Beijing launched the AIIB in October with the backing of 20 other countries, but Japan, South Korea and Australia — America's main allies in the region — did not become founding members. There has been a strong debate with the Australian cabinet about whether to join, after U.S. pressure to stay on the sidelines.

A decision by the major economies to join now would give up leverage they might have over the AIIB as it was being set up, the U.S. official said: "Large economies can have more influence by staying on the outside and trying to shape the standards it adopts than by getting on the inside at a time when they can have no confidence that China will not retain veto powers."

Mr Osborne's decision reflects London's desire to pursue commercial relations with China aggressively, even at the expense of antagonizing Washington.

When Mr Osborne visited Beijing in 2013 he said he wanted to "change Britain's attitude to China"; last October the chancellor hailed the British government's sovereign renminbi bond issue, the first by a western government. It has been keen to establish the City of London as a platform for overseas business in the Chinese currency as it starts to play a bigger role in the global economy.

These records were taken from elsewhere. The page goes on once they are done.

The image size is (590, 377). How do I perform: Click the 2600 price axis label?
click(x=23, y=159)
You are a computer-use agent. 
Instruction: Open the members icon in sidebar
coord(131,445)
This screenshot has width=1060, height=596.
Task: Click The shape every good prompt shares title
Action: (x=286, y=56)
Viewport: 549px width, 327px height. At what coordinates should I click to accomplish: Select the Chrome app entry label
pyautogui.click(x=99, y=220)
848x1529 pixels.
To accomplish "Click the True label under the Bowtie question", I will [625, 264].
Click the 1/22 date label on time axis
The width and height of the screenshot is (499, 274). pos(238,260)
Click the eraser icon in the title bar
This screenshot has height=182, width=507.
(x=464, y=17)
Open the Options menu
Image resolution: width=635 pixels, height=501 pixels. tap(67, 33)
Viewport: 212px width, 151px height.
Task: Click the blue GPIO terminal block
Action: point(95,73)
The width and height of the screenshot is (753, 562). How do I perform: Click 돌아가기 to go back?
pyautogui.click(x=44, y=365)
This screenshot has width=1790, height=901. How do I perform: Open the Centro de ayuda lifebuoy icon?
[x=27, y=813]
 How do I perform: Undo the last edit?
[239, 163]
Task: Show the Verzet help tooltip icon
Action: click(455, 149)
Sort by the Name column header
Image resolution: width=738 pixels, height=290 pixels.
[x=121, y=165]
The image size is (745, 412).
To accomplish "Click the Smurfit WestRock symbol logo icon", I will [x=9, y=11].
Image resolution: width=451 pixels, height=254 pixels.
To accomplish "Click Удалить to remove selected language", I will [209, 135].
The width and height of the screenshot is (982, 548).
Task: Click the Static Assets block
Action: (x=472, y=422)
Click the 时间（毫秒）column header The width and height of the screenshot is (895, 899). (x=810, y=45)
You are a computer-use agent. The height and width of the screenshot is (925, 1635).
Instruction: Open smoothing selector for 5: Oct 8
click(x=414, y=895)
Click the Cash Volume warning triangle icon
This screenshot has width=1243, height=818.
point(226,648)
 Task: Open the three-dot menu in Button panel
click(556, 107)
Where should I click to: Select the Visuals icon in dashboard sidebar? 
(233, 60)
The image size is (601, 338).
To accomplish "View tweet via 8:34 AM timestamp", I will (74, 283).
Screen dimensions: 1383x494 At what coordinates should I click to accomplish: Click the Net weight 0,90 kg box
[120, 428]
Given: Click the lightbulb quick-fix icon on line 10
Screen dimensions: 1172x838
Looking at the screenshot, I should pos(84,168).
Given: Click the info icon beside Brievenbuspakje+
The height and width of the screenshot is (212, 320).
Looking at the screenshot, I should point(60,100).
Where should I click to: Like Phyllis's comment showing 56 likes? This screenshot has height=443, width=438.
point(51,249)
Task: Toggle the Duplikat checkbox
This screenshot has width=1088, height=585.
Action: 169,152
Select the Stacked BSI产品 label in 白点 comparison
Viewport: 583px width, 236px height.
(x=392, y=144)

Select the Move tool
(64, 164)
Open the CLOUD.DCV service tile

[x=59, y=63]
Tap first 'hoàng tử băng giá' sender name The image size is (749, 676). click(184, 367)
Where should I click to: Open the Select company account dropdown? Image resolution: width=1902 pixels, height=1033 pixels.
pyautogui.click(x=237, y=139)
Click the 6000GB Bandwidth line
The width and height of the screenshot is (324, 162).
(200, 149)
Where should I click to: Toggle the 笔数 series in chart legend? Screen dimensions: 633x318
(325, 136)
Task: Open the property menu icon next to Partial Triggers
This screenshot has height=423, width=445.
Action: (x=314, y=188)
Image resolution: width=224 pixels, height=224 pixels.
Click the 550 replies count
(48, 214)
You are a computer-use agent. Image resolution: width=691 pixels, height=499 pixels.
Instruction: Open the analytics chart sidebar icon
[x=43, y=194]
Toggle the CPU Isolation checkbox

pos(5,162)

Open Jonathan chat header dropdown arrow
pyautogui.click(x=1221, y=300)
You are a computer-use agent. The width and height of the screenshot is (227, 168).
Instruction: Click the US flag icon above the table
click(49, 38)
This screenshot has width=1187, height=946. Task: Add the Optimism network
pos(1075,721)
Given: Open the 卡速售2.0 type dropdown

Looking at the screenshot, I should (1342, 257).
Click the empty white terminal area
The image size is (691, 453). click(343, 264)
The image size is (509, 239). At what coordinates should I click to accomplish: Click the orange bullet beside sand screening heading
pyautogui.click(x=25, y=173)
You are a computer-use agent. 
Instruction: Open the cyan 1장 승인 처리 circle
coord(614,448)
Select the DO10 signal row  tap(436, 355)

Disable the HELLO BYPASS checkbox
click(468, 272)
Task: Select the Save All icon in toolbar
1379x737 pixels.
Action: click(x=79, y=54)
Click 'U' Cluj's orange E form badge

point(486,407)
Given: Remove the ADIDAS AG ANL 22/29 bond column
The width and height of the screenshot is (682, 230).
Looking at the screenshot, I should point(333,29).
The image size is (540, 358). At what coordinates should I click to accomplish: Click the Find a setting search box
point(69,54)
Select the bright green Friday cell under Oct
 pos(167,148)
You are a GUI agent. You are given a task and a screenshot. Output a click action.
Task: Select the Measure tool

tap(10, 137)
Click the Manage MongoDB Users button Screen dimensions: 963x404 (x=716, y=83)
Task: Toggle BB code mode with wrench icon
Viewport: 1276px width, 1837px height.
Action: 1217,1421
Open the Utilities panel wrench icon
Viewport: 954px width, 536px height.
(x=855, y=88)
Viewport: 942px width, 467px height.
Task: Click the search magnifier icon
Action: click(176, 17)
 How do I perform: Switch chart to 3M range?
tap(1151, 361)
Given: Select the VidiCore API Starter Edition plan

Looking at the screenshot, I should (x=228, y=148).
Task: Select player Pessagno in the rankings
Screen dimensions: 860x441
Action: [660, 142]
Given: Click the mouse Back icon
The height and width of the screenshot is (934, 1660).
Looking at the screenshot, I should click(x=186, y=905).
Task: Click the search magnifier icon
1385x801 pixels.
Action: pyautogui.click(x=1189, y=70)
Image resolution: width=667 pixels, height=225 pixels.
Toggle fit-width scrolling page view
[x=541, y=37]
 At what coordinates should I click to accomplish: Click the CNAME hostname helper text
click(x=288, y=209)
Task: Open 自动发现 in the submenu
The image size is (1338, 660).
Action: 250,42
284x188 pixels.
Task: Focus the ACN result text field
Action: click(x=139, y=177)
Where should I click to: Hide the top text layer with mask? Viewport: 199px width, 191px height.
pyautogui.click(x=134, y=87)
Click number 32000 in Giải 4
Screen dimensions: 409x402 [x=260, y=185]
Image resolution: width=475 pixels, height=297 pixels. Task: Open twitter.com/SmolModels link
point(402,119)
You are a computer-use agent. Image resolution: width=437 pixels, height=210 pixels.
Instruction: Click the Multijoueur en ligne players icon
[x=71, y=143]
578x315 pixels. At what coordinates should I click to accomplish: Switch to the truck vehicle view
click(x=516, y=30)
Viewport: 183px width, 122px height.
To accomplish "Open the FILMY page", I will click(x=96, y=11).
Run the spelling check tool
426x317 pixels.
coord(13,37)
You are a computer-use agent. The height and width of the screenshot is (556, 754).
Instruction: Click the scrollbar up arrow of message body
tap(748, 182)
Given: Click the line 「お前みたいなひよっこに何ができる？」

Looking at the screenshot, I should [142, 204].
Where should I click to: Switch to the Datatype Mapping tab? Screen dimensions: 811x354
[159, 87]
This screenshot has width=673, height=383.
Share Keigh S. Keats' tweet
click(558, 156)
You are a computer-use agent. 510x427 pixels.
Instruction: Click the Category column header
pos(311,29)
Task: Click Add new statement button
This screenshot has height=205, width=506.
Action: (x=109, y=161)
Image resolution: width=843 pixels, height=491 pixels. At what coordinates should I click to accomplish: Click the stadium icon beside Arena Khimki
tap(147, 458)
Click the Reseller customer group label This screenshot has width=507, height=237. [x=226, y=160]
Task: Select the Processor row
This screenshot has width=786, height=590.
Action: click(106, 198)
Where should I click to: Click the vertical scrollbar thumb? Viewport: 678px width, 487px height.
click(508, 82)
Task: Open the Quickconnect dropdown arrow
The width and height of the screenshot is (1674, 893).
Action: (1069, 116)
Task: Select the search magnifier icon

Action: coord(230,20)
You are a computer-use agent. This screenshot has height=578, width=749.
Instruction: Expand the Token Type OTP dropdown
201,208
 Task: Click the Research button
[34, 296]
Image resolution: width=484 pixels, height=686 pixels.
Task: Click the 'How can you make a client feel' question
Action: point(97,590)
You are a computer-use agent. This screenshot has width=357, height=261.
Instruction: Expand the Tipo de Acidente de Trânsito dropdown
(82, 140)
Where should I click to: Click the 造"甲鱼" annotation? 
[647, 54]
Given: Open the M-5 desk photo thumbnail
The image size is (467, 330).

Last week, the House of Commons foreign affairs committee said the British government should press China harder to introduce political reforms in Hong Kong. The committee also said it was "profoundly disappointed" at the "mild" response of the government when its members were prevented from visiting Hong Kong in November during the protests.

Q&A: The Asia Infrastructure Investment Bank

The AIIB — what is it?

The Asia Infrastructure Investment Bank is one of four institutions created or proposed by Beijing in what some see as an attempt to create a Sino-centric financial system to rival western dominated institutions set up after the second world war. The other institutions are the New Development Bank (better known as the Brics bank) and a contingent reserve arrangement, seen as alternatives to the World Bank and the International Monetary Fund; and a proposed Development Bank of the Shanghai Co-operation Organisation, a six-country Eurasian political, economic and military grouping dominated by China and Russia.

What is it for?

The AIIB offers an alternative to the Asian Development Bank, which focuses on poverty relief and lacks the firepower to undertake the large-scale infrastructure projects that are the remit of the AIIB.

What's wrong with that?

In principle, nothing. But the ADB and the AIIB are seen as rival rather than complementary organisations. The ADB was established in 1966 and now has 67 members including 48 from Asia and the Pacific. But it is seen by many in the region as overly dominated by Japan and the U.S., which are by far its biggest shareholders with 15.7 percent and 15.6 percent respectively (compared with China's 5.5 percent). The AIIB was founded last year with 21 members. Notably absent were the U.S., Japan, Australia and South Korea. The U.S., it is said, lobbied countries not to join, while China worked hard to get them in.

Does that matter?

Both sides clearly think it does. Proponents of the AIIB criticise the ADB for being overly bureaucratic. The AIIB's critics say the new lender will play fast and loose with conditionality and other restrictions on the behavior of borrowers, allowing corruption to flourish. More significant, however, are strategic considerations. The U.S. and China are increasingly engaged in a struggle for regional influence, played out through institutions such as these.